Keywords: electrocorticography, MRI compatibility, neural implants, soft electrodes, translational research
Current clinical electrocorticography (ECoGs) grids are made from stiff materials and only offer sparse brain sampling during epilepsy or tumor surgeries. Here conformable ECoG grids made from silicone membranes permit easy implantation in hidden anatomical locations in cadaveric specimen and imaging compatibility with 3T magnetic resonance imaging. In vivo in a minipig model the conformable ECoG grids show high‐resolution brain recordings.

1. Introduction
Functional neurosurgeons today routinely employ implantable electrodes to help assessing and treating neurological and traumatic disorders.[ 1 , 2 , 3 , 4 , 5 , 6 , 7 ] Epidural or subdural cortical grids, here referred as electrocorticography grids (ECoGs), are a class of such electrodes that are mainly used to collect intra‐ or extraoperatively (up to 30 days, the patient staying at the hospital) functional maps of cortical activity with high spatiotemporal resolution, ahead of resection of brain tumors or epileptic foci.
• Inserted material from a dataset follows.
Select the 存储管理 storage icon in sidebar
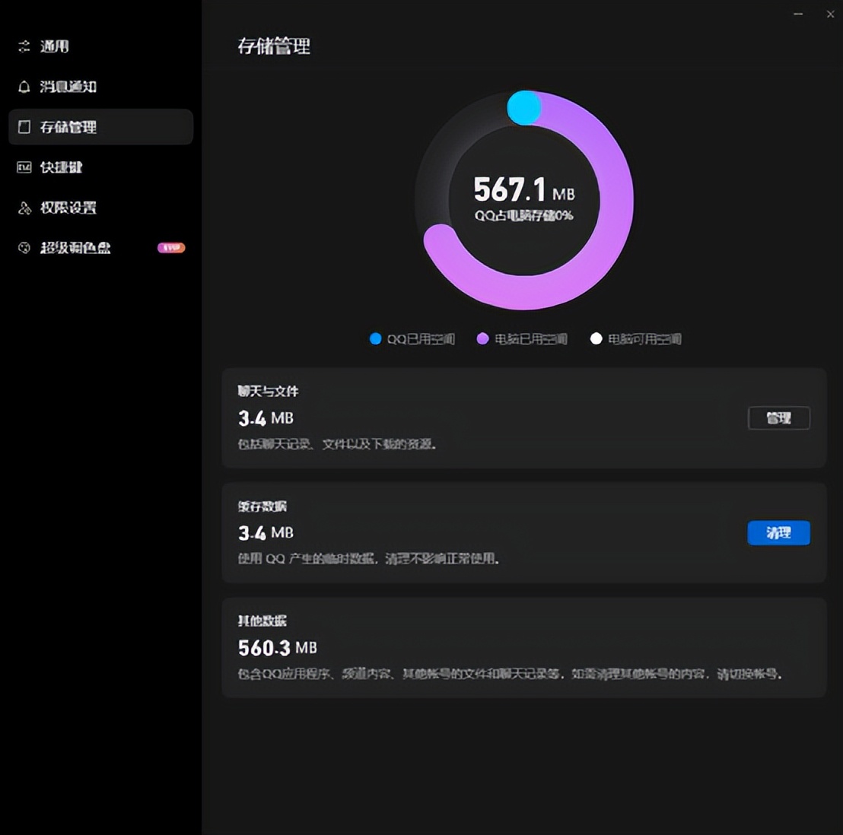The image size is (843, 835). pos(23,127)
More recently, ECoGs are also being evaluated in neuroprosthetic applications to restore motor functions,[ 8 ] modulate pain,[ 9 ] alleviate epilepsy in a closed loop system[ 10 ] or encode then decode speech representation,[ 11 ] among others.
Current clinical ECoGs host bulk metal stainless steel or Pt–Ir (platinum–iridium) disk electrodes as recording or stimulation sites, soldered individually to discrete wires further embedded in a ≈1 mm thick “rigid” silicone envelope.[ 12 ] Recent industrialization and automation of this materials system allow for refined electrode layouts using 25 µm thick Pt–Ir sheets instead.[ 13 ] Electrodes are usually 2.3 mm in diameter with a 10 mm pitch and are arranged in 2 to 8 strips or 8 to 32 grids; denser electrode layouts are also becoming available for clinical research (an overview of current devices with the corresponding parameters is available in Table S1, Supporting Information). Clinical ECoGs may be bent or partly cut to cover the cortical region of interest, including areas that are hidden from the surface such as the occipital lobe or the interhemispheric fissure. However, because their effective bending stiffness is high and dominated by the rigid metal components and the thick silicone shell, poor electrode‐cortex contact is observed, undesirable electrode movement may ensue,[ 14 ] and adverse effects are observed,[ 15 ] thereby restricting ECoG use.
Most neurosurgical procedures require pre‐ and postsurgery imaging, magnetic resonance imaging (MRI) being a technique of choice for brain imaging. Unfortunately, implanted ECoGs pose challenges to MRI imaging, given the artifacts that surround and blur the electrode contacts and the adverse risks of tissue heating surrounding the metallic electrodes.[ 16 ] This precludes additional diagnostics in the surgical theatre and post‐operative imaging, or subsequent functional imaging.[ 16 , 17 ]
From an opposite perspective, many surgical protocols are shaped around the technological limits of the electrodes that are currently available and their safety or usability restrictions. We therefore explored opportunities based on advances in materials and medical engineering, and engaged with an interdisciplinary team of engineers, neuroscientists and functional neurosurgeons to propose customizable and conformable grids suitable for translational research and novel surgical approaches.
The past decade has witnessed significant development in thin‐film and plastic‐based electrode arrays.[ 18 ] Micro‐ECoGs on thin (1–100 µm) polymer carriers can be prepared with a variety of inorganic and organic thin films to host up to 240 channels with densities of up to 64 microelectrodes per mm2.[ 19 , 20 , 21 , 22 , 23 , 24 ] These micro‐ECoGs are usually tested in preclinical models, at times in clinical investigations; recent results demonstrated the possibility of measuring fine neural activity unraveling neural correlates at the cellular level directly from the surface of the cortex without penetrating it.[ 25 , 26 , 27 , 28 ] Advanced designs based on multiplexed ultrathin transistor arrays or organic transistors expand the ability of these surface arrays to record neuronal activity from the cerebral cortex from hundreds to thousands of channels with unmet spatiotemporal resolution.[ 29 , 30 , 31 , 32 ]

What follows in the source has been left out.